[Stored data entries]
══════════

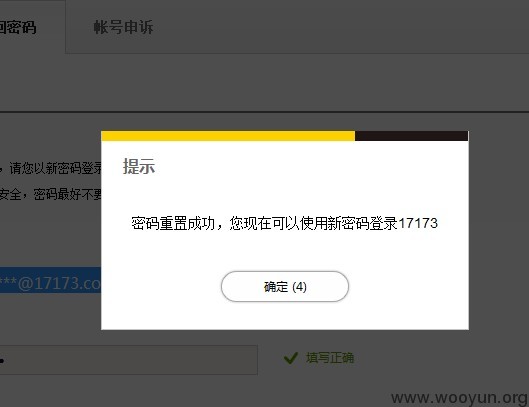The height and width of the screenshot is (407, 529).
Task: Focus the password input field with dots
Action: click(x=129, y=360)
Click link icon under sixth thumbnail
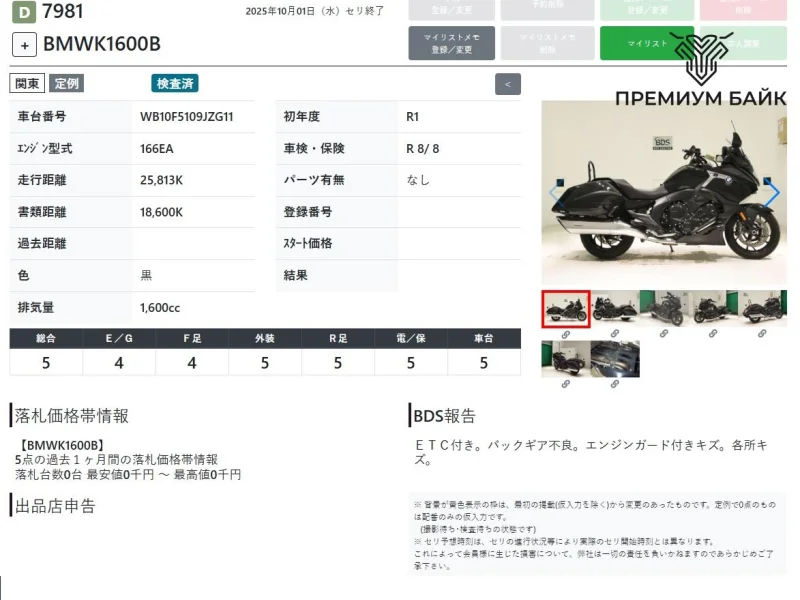The image size is (800, 600). coord(566,384)
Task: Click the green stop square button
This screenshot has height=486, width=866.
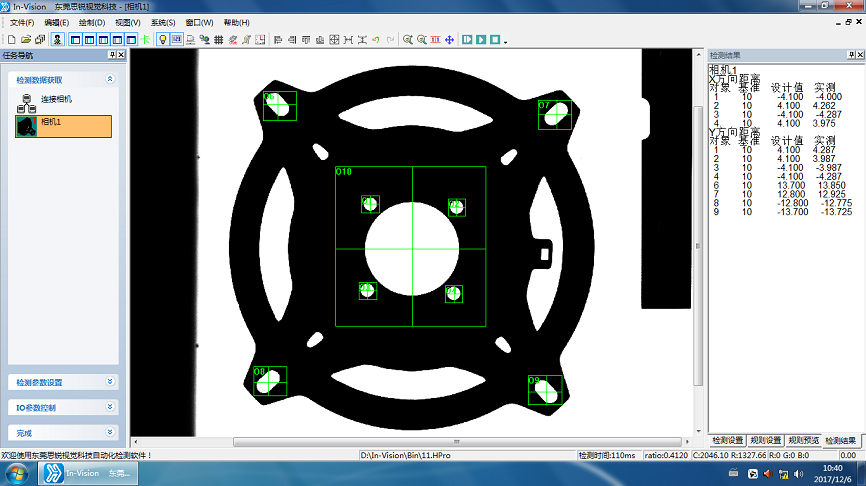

══════════

**Your goal:** Leaving out every picture, copy exactly the lines from the one that contains "Click link icon under sixth thumbnail" through the end of the entries above.

**Task result:**
Click link icon under sixth thumbnail
The image size is (800, 600). coord(566,384)
Task: Click the green stop square button
This screenshot has height=486, width=866.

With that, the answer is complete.